Mercado de informação: Permite que os agentes de aquisição de informação paguem diretamente por sinais humanos. Por exemplo, um agente que queira compreender a rentabilidade de uma empresa tecnológica pode identificar um engenheiro com conhecimento interno relevante, comprar um relatório de avaliação e verificar e pagar-lhe com base no valor dessa informação no mercado. Os humanos são pagos pelo seu conhecimento sem compreender estruturas de mercado complexas.
Veja-se a analista Alice, por exemplo: ela acredita que uma fusão e aquisição não passará pela aprovação regulatória com base no julgamento profissional. Ela insere esta visão através de uma interface de linguagem natural, e o seu “agente de tradução de crenças” analisa a previsão, avaliando a sua confiança a partir de detalhes linguísticos, verificando a sua história e construindo uma posição adequada sem tocar no preço ao longo do processo. O “agente coordenado” na fronteira do TEE avalia se as suas opiniões têm uma vantagem informacional com base na probabilidade implícita do mercado atual e executa as operações em conformidade. A Alice só receberá uma notificação de “posição aberta” ou “vantagem insuficiente”. Os preços são sempre mantidos em segredo.
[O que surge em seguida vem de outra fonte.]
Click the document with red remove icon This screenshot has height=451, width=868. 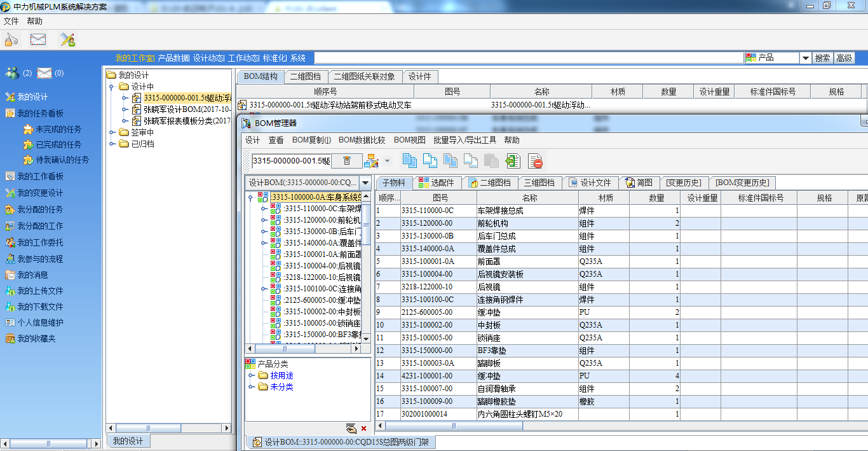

Esta arquitetura trata a atenção humana como um recurso escasso que precisa de ser cuidadosamente alocado e justamente compensado, em vez de um recurso público que pode ser explorado à vontade. À medida que estas interfaces amadurecem, o conhecimento humano tornar-se-á “fluido”: a informação que conheces é alimentada num modelo global da realidade e recompensada quando provada correta. A informação presa na mente já não estará presa.
Panorama futura
Estica a tua visão o suficiente para veres onde tudo isso nos vai levar.
O futuro será um oceano de relações fluidas, modulares e interoperáveis. Estas relações formavam-se e dissiparam-se espontaneamente entre atores humanos e não humanos, sem qualquer guardião central. Isto é uma espécie de “confiança fractal autónoma”.
Os agentes negociam com agentes, os humanos contribuem com conhecimento através de interfaces naturais, e a informação flui para um modelo de realidade continuamente atualizado, que qualquer pessoa pode consultar, mas ninguém pode controlá-lo.
O mercado de previsão de hoje é apenas um esboço aproximado deste quadro. Eles validam o conceito central (a partilha de risco produz crenças precisas), mas ficam presos em modelos económicos falsos e pressupostos estruturais falsos. As apostas desportivas e eleitorais são, para a finança cognitiva, o que a ARPANET (a Internet primitiva) é para a Internet global de hoje: é uma “prova de conceito” que é confundida com a forma suprema.
O verdadeiro “mercado” é, na verdade, todas as decisões tomadas sob incerteza, ou seja, quase todas as decisões. Gestão da cadeia de abastecimento, ensaios clínicos, planeamento de infraestruturas, estratégia geopolítica, alocação de recursos, nomeações e despedimentos de pessoal… O valor de reduzir a incerteza nestas áreas ultrapassa largamente o valor de entretenimento das apostas em eventos desportivos. Simplesmente ainda não construímos a infraestrutura para captar esse valor.
O que está a caminho é o “momento OpenAI” no campo da cognição: um projeto de infraestrutura à escala civilizacional, mas cujo objetivo não é o raciocínio individual, mas a crença coletiva. Grandes empresas de modelos de linguagem estão a construir sistemas que “raciocinam” a partir de dados de treino passado; As finanças cognitivas, por outro lado, visam construir sistemas que “acreditem” – mantêm uma distribuição de probabilidade calibrada sobre o estado do mundo, atualizam-na continuamente através de incentivos económicos em vez de descidas de gradiente, e integram o conhecimento humano a qualquer nível de finesse. Os LLMs codificam o passado; Os mercados de previsão convergem crenças sobre o futuro. Só combinando os dois poderemos formar um sistema cognitivo mais completo.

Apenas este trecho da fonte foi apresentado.